Israel/Palestine: The Politics of a Two-State Solution

  • Israel/Palestine and the Politics of a Two-State Solution
  • When Peace Fails: Lessons from Belfast for the Middle East

Thursday, December 1, 2011

Israel: The Siege Tightens

I have written a number of posts in which I assert that Israel is a siege democracy along with Northern Ireland. Here is an article by veteran New York Times Middle Eastern correspondent and now columnist Thomas Friedman on Israel's environment as perceived from Israel.

Israeli perceptions may seem to outsiders like paranoia--and they definitely are not the perceptions of a normal state. But Israel is not a normal state inhabited by a normal people. It is the Jewish state called for in the UN General Assembly partition resolution of November 29, 1947 (whose 64th anniversary was marked by Friedman's article).  Jews have suffered from a basic insecurity from the destruction of the Second Temple in 70 ACE/AD until the present day.

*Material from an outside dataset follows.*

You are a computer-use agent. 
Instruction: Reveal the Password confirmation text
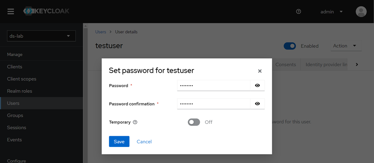click(257, 104)
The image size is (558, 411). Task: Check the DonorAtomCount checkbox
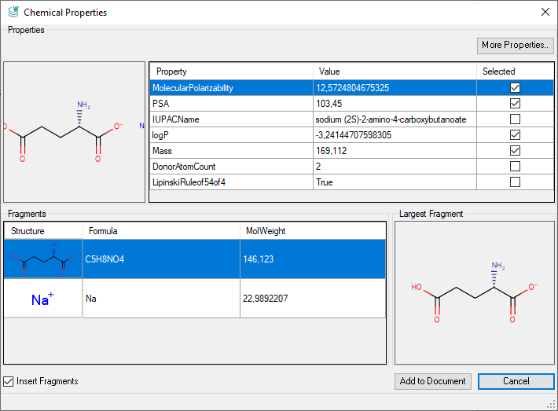point(516,167)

There have been good periods of relative security and well being followed by periods of extreme insecurity. From 1881 to 1946 there was a period of extreme violence for European Jewry starting with a series of pogroms (incited massacres) in Russia and Romania and culminating in the industrial slaughter of two-thirds of Europe's Jewish population in the Holocaust. Not coincidentally, this is exactly the period that saw the rise of Zionism with the first Zionist theorists on anti-semitism in Europe (Leo Pinsker in 1882, Theodore Herzl in 1895) and the first Zionist immigration to Palestine. But the perceptions are perfectly rational and normal for a people that has suffered the experiences of the Jews in recent history.

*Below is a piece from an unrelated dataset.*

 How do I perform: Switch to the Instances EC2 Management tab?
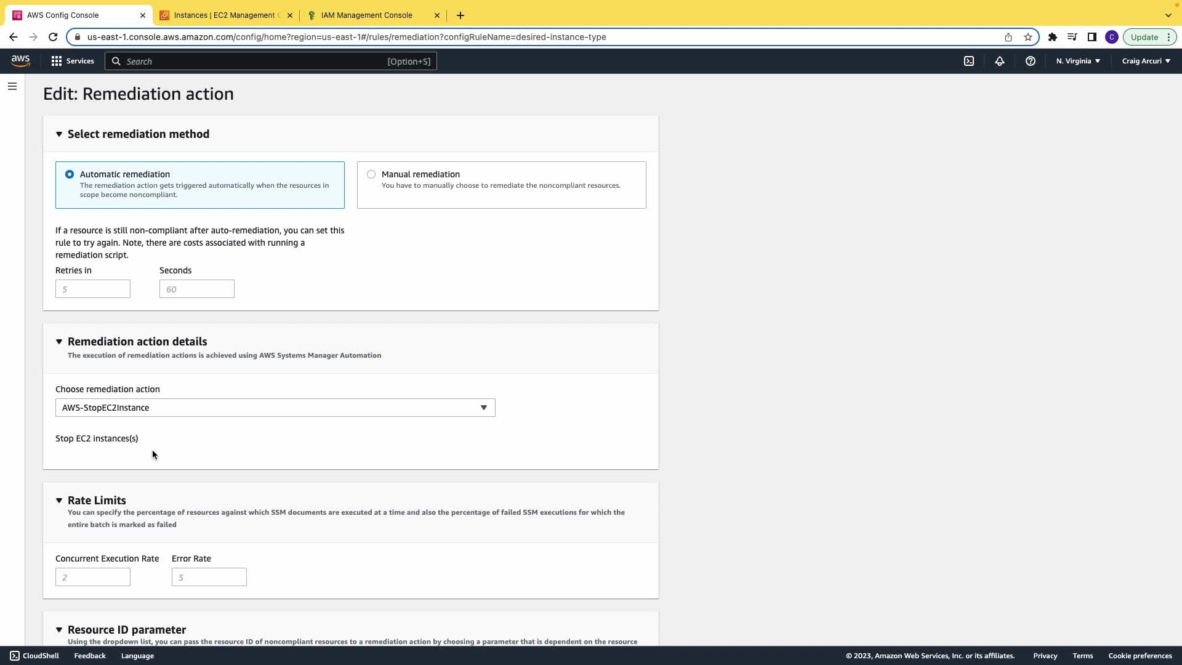(x=226, y=15)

Likewise, Palestinians seem paranoid at times about what they perceive as Israel's attempts to steal all of their land. Such perceptions are also normal for any people that has suffered the experiences of the Palestinians since 1948, when Palestinians were expelled in an-Nakba from parts of modern Israel by the same logic as Germans were expelled from Central Europe in 1944-46 by the victors in a war that Germany had started. Since 1967 Israel has gone about settling the West Bank and Gaza, first in a few strategic locations in an attempt to reverse the results of the 1948 war when Jewish settlers were expelled from Gush Etzion near Bethlehem and from the Old City without allowing the Palestinians to do the same. Then starting in the mid-1970s Jews were allowed to settle in many settlements throughout the West Bank. So just as Jews fear that Arabs want to finish the job that Hitler started, Palestinians and Arabs fear that Jews want to finish the process that they started in 1948.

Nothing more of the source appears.